La Blue Economy, l’economia del mare a livello europeo si inserisce nella Blue Growth che coincide con la crescita intelligente e pienamente sostenibile con un evidente effetto moltiplicatore nei territori nei quali agisce, generando occupazione ed innovazione. A livello nazionale, però, l’economia del mare sembra avere delle potenzialità finora non perfettamente comprese e consapevolmente inserite nelle agende governative, nelle cui pagine il “sistema mare” appare sottostimato, più un sistema residuale del turismo, che spesso si autoalimenta e cresce grazie agli unici sforzi dei privati. Un’economia del mare che finora ha visto un interesse nazionale soffrire il dominio di altre potenze straniere, proprio su quello che una volta era il Mare Nostrum, come ben ci ricorda Marco Valle nel suo ultimo libro.

Sulle Zone Economiche Esclusive (ZEE), sulle Zone Economiche Speciale (ZES), l’Italia deve giocare un ruolo autorevole e mai subalterno, senza rincorrere l’iniziativa di altre nazioni mediterranee o, peggio, extra mediterranee. Sul mare all’Italia spetta un ruolo di avanguardia che la possa liberare dalla sudditanza continentale imposta dalla Germania e dalla Francia, utilizzando quella centralità del nostro Meridione, ben evidente se si gira la cartina geografica sull’asse Sud/Nord, agganciando, a nord, i traffici internazionali tramite la Pianura Padana e quindi il Corridoio N°5 Lisbona/Kiev.

Un protagonismo incisivo e fattuale nel Mediterraneo, in grado di avvicinare la costa occidentale ed orientale della nostra Nazione – come ha ben detto la Presidente del Consiglio Meloni nel suo discorso di insediamento – avvicinerà il Sud al Nord e viceversa, ricostruendo una vera identità nazionale.
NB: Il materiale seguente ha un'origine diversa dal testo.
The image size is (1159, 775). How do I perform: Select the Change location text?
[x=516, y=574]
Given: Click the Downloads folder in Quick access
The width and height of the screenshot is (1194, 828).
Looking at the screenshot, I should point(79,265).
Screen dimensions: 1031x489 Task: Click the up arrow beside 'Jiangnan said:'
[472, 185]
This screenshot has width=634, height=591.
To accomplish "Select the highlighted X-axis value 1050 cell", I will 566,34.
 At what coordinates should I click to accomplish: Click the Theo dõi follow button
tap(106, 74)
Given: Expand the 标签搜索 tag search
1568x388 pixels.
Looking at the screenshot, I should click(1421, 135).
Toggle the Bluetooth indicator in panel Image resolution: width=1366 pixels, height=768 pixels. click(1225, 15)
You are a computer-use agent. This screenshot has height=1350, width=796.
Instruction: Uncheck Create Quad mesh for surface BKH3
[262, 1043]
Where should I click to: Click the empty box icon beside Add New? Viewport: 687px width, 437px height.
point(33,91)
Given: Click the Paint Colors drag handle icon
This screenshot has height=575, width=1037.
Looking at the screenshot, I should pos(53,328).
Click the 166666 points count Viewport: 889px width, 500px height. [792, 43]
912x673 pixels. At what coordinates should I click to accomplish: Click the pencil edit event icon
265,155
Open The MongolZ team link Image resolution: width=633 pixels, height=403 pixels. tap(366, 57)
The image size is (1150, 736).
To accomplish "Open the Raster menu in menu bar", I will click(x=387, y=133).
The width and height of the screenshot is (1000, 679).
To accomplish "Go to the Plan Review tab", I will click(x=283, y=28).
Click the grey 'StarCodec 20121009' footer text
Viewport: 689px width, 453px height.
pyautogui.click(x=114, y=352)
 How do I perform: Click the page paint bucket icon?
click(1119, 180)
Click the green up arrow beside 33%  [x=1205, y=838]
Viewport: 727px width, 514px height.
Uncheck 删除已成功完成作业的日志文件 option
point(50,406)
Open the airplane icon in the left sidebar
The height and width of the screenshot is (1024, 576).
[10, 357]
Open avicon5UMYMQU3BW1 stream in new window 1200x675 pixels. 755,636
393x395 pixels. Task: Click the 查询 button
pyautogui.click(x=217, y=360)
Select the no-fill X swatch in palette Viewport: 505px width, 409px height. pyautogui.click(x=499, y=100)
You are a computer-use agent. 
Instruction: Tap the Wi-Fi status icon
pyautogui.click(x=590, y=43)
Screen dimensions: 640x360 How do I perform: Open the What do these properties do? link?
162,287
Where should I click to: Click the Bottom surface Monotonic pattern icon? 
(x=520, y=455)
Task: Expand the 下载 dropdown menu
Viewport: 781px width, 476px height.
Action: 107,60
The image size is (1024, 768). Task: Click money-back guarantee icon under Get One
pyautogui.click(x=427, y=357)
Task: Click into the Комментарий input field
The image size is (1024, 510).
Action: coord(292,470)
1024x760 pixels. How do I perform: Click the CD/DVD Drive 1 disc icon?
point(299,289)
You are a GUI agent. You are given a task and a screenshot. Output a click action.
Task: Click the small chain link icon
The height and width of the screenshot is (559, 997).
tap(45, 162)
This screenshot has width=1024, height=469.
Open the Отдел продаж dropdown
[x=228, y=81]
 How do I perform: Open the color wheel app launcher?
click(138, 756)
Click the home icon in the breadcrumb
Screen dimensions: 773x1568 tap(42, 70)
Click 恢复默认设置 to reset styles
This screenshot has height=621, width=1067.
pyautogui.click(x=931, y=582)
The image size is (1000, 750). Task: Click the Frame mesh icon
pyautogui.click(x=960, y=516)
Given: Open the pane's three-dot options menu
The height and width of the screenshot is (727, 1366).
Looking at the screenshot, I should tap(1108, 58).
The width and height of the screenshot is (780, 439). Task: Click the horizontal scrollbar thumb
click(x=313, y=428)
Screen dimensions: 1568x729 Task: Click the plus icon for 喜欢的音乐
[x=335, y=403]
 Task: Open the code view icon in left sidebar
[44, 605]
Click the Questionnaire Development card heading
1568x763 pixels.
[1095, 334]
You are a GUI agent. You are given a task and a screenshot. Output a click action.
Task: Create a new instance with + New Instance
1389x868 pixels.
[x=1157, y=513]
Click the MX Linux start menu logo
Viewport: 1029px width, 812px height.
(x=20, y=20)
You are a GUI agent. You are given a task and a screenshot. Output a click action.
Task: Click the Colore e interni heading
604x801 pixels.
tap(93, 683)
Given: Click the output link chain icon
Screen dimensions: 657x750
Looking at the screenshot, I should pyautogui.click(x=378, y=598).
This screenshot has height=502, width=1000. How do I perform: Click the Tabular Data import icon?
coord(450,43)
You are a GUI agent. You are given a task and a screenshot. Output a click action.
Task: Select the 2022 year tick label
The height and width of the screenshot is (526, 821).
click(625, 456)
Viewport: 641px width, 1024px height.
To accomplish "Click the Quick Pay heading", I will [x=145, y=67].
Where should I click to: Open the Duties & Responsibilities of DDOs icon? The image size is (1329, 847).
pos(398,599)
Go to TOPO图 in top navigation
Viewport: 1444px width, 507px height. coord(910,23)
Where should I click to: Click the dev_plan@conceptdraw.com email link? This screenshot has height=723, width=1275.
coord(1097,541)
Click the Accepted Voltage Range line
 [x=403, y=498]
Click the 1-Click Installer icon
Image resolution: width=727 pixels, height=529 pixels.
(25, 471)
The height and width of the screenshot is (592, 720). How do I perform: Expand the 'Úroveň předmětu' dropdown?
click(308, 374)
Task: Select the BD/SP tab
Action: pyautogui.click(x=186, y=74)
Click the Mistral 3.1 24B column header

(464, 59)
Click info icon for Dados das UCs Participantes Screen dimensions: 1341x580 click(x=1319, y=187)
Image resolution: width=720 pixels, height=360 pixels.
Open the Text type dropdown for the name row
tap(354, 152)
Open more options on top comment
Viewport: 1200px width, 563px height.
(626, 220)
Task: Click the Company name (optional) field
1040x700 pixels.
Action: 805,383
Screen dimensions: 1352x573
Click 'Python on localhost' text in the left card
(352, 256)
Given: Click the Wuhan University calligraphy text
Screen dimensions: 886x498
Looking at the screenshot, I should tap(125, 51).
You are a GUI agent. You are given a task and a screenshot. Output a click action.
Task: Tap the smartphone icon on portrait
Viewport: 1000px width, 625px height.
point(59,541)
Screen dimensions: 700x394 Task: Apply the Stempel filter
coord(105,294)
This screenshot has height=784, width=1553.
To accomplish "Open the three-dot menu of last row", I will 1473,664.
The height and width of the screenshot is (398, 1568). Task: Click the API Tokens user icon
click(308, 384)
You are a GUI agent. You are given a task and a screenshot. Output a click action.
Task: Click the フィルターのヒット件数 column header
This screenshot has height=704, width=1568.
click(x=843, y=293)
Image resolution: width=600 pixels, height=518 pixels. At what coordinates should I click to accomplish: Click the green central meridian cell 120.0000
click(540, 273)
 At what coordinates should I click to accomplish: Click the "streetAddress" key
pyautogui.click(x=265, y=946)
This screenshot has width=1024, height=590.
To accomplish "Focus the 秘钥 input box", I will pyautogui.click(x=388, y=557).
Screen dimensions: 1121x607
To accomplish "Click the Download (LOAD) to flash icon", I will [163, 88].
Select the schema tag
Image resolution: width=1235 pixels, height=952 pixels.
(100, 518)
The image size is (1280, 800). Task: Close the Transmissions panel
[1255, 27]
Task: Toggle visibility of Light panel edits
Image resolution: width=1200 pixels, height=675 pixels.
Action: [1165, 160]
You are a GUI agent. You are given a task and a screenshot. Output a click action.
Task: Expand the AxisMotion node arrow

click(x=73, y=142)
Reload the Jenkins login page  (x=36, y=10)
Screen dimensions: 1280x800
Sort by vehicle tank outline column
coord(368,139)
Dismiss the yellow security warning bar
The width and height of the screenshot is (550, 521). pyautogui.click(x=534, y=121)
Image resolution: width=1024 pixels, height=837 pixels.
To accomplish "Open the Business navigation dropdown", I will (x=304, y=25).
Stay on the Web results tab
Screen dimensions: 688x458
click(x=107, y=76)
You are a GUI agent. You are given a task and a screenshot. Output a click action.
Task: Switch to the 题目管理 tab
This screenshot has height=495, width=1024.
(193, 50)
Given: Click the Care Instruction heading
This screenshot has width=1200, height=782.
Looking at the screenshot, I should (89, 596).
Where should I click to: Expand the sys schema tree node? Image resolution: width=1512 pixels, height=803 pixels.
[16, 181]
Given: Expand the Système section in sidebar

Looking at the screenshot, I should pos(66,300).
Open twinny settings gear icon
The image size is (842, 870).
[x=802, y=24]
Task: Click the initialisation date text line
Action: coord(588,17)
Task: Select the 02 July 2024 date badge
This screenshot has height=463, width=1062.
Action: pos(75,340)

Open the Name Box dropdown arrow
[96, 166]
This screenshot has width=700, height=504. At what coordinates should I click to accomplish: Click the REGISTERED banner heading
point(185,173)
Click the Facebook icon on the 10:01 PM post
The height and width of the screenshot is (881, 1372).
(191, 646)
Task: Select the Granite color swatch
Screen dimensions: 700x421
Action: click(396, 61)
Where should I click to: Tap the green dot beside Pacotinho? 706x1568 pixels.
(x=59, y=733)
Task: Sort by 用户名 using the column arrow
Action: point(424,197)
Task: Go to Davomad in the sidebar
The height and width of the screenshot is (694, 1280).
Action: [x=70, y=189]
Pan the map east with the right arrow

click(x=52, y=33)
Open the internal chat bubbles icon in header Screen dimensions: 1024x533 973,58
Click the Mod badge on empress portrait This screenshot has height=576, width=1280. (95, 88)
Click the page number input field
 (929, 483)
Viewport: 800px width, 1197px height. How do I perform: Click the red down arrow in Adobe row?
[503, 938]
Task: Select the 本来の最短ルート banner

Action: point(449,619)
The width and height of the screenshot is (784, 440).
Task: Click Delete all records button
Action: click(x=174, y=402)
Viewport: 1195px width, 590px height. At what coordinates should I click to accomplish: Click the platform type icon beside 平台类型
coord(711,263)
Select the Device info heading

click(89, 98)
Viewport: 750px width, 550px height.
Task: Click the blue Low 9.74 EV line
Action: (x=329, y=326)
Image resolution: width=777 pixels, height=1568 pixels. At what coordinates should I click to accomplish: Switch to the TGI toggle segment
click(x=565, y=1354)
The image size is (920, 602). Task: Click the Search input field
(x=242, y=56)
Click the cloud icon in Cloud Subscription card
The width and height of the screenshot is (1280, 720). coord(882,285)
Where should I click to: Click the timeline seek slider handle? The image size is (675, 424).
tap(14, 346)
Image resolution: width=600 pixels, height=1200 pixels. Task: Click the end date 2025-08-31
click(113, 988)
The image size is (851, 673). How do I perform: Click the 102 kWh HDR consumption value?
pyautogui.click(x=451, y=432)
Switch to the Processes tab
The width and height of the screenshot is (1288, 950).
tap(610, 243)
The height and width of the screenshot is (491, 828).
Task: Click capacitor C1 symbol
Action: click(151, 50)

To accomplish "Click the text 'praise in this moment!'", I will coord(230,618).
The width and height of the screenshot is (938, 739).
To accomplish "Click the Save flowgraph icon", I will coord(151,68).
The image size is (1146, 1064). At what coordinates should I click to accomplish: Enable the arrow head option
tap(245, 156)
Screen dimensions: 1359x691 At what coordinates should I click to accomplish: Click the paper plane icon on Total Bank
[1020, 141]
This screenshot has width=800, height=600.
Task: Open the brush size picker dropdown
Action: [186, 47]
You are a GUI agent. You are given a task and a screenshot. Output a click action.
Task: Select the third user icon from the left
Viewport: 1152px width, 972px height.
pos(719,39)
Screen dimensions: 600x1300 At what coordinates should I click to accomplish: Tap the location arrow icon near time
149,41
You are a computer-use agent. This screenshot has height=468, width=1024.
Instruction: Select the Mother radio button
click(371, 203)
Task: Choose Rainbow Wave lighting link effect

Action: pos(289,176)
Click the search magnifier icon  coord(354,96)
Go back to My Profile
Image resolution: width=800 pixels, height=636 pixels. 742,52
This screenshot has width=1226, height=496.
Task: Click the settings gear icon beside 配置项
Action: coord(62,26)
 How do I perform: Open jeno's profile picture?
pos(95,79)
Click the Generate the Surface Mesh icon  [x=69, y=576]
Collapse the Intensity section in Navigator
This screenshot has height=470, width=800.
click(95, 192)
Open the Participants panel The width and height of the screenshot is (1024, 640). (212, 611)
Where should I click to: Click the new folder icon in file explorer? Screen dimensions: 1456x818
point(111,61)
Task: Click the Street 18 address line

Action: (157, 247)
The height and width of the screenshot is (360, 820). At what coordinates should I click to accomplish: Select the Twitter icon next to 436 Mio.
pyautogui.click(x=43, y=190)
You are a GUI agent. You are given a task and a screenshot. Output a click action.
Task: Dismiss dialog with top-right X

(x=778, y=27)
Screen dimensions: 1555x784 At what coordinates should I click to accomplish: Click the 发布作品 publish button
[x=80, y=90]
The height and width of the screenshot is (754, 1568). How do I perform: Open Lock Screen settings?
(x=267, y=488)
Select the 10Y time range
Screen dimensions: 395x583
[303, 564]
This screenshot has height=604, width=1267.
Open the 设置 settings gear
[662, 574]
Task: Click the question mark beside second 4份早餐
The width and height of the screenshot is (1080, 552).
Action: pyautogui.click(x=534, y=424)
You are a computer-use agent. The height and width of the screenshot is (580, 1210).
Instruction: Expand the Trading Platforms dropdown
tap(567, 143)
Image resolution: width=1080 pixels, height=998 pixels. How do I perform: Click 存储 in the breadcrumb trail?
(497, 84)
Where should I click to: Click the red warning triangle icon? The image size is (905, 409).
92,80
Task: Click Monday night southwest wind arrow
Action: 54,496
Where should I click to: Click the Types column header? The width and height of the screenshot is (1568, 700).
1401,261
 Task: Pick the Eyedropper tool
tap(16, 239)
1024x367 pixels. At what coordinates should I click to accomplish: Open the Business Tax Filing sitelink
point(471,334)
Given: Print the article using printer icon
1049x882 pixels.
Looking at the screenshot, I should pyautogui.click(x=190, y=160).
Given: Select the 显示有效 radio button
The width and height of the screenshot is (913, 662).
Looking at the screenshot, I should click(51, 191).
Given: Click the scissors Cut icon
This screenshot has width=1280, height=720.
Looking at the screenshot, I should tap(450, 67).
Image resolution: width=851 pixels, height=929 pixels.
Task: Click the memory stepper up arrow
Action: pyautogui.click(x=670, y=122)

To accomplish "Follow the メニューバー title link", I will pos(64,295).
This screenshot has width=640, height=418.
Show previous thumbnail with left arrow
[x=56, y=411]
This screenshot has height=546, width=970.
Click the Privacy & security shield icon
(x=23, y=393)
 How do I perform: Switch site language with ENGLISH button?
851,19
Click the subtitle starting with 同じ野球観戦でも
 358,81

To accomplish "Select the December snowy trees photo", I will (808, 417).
Al riguardo, fa ben sperare l’istituzione per le Politiche del Mare affidato ad un siciliano come Nello Musumeci.

I dati parlano chiaro: il valore aggiunto dell’intera economia del mare italiana è di 47,5 MLD pari al 3% del PIL, con quasi 900.000 occupati, pari al 3,5% del totale. In termini di valore aggiunto dei comparti dell’economia del mare primeggiano i “Servizi di alloggio e ristorazione” con 14,7 MLD, seguiti dalla “Movimentazione merci e passeggeri via mare” e “Ricerca, regolamentazione e tutela ambientale”, ambedue con 8,3 MLD. Segue la “Filiera della cantieristica” con 7,5 MLD e, più staccati, “Filiera ittica”, “Attività sportive e ricreative” e “Industria delle estrazione marine”.

Da un punto di vista territoriale, le prime cinque regioni per incidenza delle imprese dell’economia del mare sul totale imprese restituiscono un quadro chiaramente dovuto alla morfologia della nostra penisola, indicando la Liguria come prima regione, seguite dalla Sardegna, dal Lazio, dalla Sicilia e dalla Calabria. Guardando alle province, la prima conferma il dato ligure con La Spezia. Le altre quattro province, in ordine all’incidenza delle imprese dell’economia del mare sul totale imprese, sono invece città che non appartengono alle prime cinque regioni, come Rimini, Livorno, Trieste e Venezia. L’ulteriore dato delle “capitali” settoriali indica Rovigo come capitale della filiera ittica, La Spezia per la cantieristica, Venezia per la movimentazione merci e passeggeri, Rimini per la filiera del turismo. Queste due ultime serie di dati che riguardano province territorialmente diverse rispetto alle regioni, testimoniano la diffusione geografica dell’economia del mare in Italia, Se, però, da una parte caratterizzano una certa capillarità insita nell’essere penisola, dall’altra evidenziano che, quando primeggia la provincia ma non la regione, ciò può essere dovuto a una certa debolezza delle imprese portuali o costiere nell’estendersi verso l’entroterra facendo sistema, così da poter strutturare una filiera e un indotto tali da essere riconoscibili e averne nel contempo consapevolezza. Una maggiore incisività consentirebbe a questi distretti di fatto, pur non formalmente istituiti, politiche ed azioni in grado di sostenerli, svilupparli ed identificarli. Questo riconoscimento della loro essenza marittima qualificherebbe una significa quota parte dell’interesse nazionale, magari finalizzando le azioni del nuovo Ministero delle Politiche del Mare.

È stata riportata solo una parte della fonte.